### REQUIRED WORK
Copy out every one of the following rows word for word, with nothing changed.
##### LISTED RECORDS
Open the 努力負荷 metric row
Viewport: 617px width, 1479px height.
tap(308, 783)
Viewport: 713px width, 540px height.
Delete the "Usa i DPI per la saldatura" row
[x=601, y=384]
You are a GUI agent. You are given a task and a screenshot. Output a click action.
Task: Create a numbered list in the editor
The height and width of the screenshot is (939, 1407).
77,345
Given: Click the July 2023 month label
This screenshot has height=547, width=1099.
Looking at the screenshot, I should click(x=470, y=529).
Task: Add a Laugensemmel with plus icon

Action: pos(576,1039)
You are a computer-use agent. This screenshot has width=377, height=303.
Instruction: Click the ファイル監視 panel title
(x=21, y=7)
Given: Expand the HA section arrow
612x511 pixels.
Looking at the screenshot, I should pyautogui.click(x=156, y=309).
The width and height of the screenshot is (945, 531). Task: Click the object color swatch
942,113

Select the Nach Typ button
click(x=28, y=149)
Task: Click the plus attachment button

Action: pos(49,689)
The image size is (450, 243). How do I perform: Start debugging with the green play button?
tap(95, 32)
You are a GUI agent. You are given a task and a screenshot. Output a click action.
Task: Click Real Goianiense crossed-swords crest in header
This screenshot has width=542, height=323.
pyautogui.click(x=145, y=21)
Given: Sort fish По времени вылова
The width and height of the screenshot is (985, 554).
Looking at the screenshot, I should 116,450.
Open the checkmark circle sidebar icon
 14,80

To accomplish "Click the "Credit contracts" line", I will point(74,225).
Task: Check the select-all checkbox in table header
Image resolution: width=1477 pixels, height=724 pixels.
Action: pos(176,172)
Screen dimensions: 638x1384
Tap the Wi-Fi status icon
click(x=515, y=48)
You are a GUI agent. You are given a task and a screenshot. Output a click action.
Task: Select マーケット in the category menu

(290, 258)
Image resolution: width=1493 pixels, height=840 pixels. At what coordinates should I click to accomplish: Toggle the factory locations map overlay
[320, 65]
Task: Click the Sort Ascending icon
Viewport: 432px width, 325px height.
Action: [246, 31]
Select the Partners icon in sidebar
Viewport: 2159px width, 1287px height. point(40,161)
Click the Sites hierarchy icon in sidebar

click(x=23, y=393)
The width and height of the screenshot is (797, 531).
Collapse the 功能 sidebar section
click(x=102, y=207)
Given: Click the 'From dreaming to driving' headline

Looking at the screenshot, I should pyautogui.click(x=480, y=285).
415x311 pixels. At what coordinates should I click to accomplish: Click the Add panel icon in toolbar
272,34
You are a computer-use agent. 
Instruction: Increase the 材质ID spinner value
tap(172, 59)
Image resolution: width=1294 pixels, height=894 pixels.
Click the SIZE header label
##########
### CORRECT OUTPUT
Open the 努力負荷 metric row
Viewport: 617px width, 1479px height.
tap(308, 783)
Viewport: 713px width, 540px height.
Delete the "Usa i DPI per la saldatura" row
[x=601, y=384]
You are a GUI agent. You are given a task and a screenshot. Output a click action.
Task: Create a numbered list in the editor
The height and width of the screenshot is (939, 1407).
77,345
Given: Click the July 2023 month label
This screenshot has height=547, width=1099.
Looking at the screenshot, I should click(x=470, y=529).
Task: Add a Laugensemmel with plus icon

Action: pos(576,1039)
You are a computer-use agent. This screenshot has width=377, height=303.
Instruction: Click the ファイル監視 panel title
(x=21, y=7)
Given: Expand the HA section arrow
612x511 pixels.
Looking at the screenshot, I should pyautogui.click(x=156, y=309).
The width and height of the screenshot is (945, 531). Task: Click the object color swatch
942,113

Select the Nach Typ button
click(x=28, y=149)
Task: Click the plus attachment button

Action: pos(49,689)
The image size is (450, 243). How do I perform: Start debugging with the green play button?
tap(95, 32)
You are a GUI agent. You are given a task and a screenshot. Output a click action.
Task: Click Real Goianiense crossed-swords crest in header
This screenshot has width=542, height=323.
pyautogui.click(x=145, y=21)
Given: Sort fish По времени вылова
The width and height of the screenshot is (985, 554).
Looking at the screenshot, I should 116,450.
Open the checkmark circle sidebar icon
 14,80

To accomplish "Click the "Credit contracts" line", I will point(74,225).
Task: Check the select-all checkbox in table header
Image resolution: width=1477 pixels, height=724 pixels.
Action: pos(176,172)
Screen dimensions: 638x1384
Tap the Wi-Fi status icon
click(x=515, y=48)
You are a GUI agent. You are given a task and a screenshot. Output a click action.
Task: Select マーケット in the category menu

(290, 258)
Image resolution: width=1493 pixels, height=840 pixels. At what coordinates should I click to accomplish: Toggle the factory locations map overlay
[320, 65]
Task: Click the Sort Ascending icon
Viewport: 432px width, 325px height.
Action: [246, 31]
Select the Partners icon in sidebar
Viewport: 2159px width, 1287px height. point(40,161)
Click the Sites hierarchy icon in sidebar

click(x=23, y=393)
The width and height of the screenshot is (797, 531).
Collapse the 功能 sidebar section
click(x=102, y=207)
Given: Click the 'From dreaming to driving' headline

Looking at the screenshot, I should pyautogui.click(x=480, y=285).
415x311 pixels. At what coordinates should I click to accomplish: Click the Add panel icon in toolbar
272,34
You are a computer-use agent. 
Instruction: Increase the 材质ID spinner value
tap(172, 59)
Image resolution: width=1294 pixels, height=894 pixels.
Click the SIZE header label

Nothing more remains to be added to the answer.